LA TRIBUNE DIMANCHE - Comment relève-t‑on le défi de l'attractivité quand on est maire en Mayenne, département rural, ou en Haute-Marne, petit département du Grand-Est ?
FLORIAN BERCAULT - Le Covid a révélé que les villes moyennes, où vivent la moitié des Français, avaient un avenir et pouvaient devenir des laboratoires d'avenir, même si elles n'ont pas les mêmes cartes en main au départ. À Laval, notre territoire est attractif économiquement par nature grâce à une industrie encore très forte, avec des entreprises comme Lactalis qui sont là depuis plusieurs générations et ne délocalisent pas. Nous avons créé 5.000 emplois en 10 ans sur une agglomération qui compte 115.000 habitants.
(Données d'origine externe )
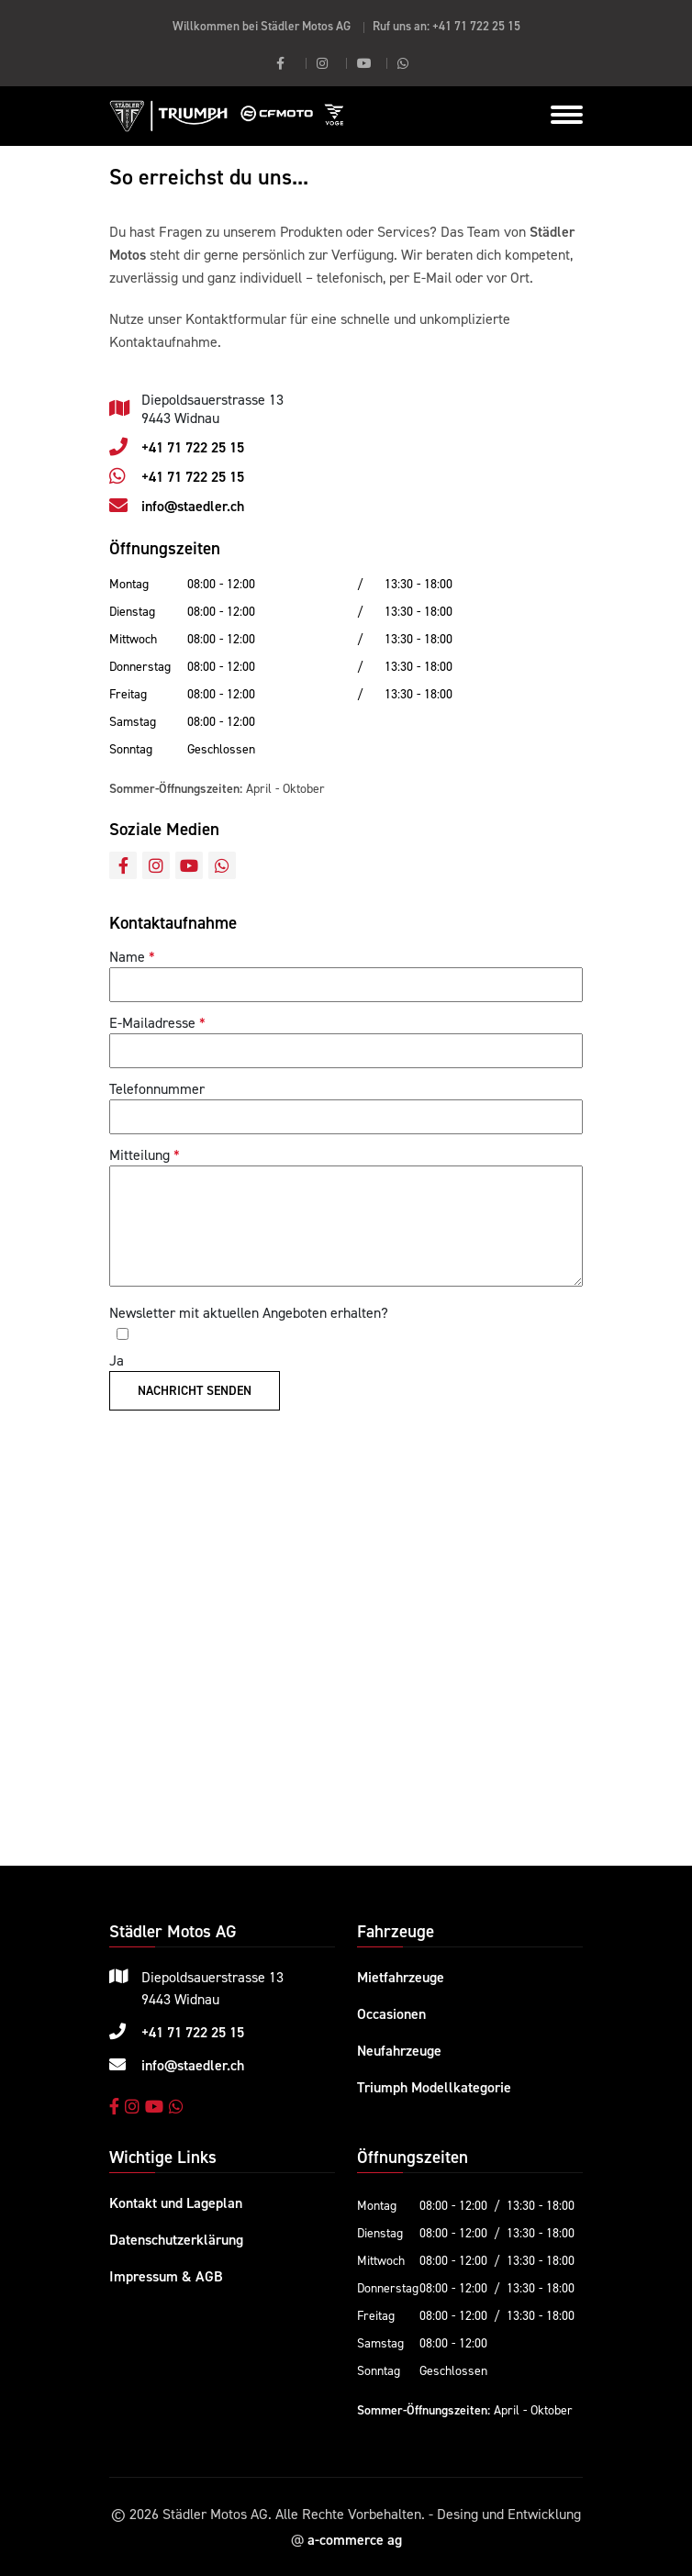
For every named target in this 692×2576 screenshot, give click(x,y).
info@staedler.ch (192, 505)
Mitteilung (139, 1154)
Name (127, 956)
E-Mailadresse (152, 1022)
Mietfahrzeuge (400, 1977)
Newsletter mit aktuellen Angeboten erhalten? (248, 1312)
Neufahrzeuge (399, 2050)
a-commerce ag (354, 2539)
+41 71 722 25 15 (476, 25)
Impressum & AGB (166, 2276)
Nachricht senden (194, 1390)
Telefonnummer (157, 1088)
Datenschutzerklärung (176, 2239)
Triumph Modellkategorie (434, 2087)
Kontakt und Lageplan (175, 2202)
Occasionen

QUENTIN BRIÈRE - Saint-Dizier a été une ville presque aussi grande que Laval. Au moment de la désindustrialisation, nous avons connu une décroissance démographique très forte, une paupérisation importante. Nous sommes l'archétype de la ville qui s'est tout pris dans la figure mais qui peut être une ville phénix. Nous avons créé plusieurs centaines d'emplois et réattiré des industries, notamment des fonderies, qu'on essaie de respécialiser dans les secteurs de la défense et du nucléaire. Nous voulons développer le tourisme grâce au lac du Der, le plus grand lac artificiel d'Europe, ainsi que l'économie résidentielle.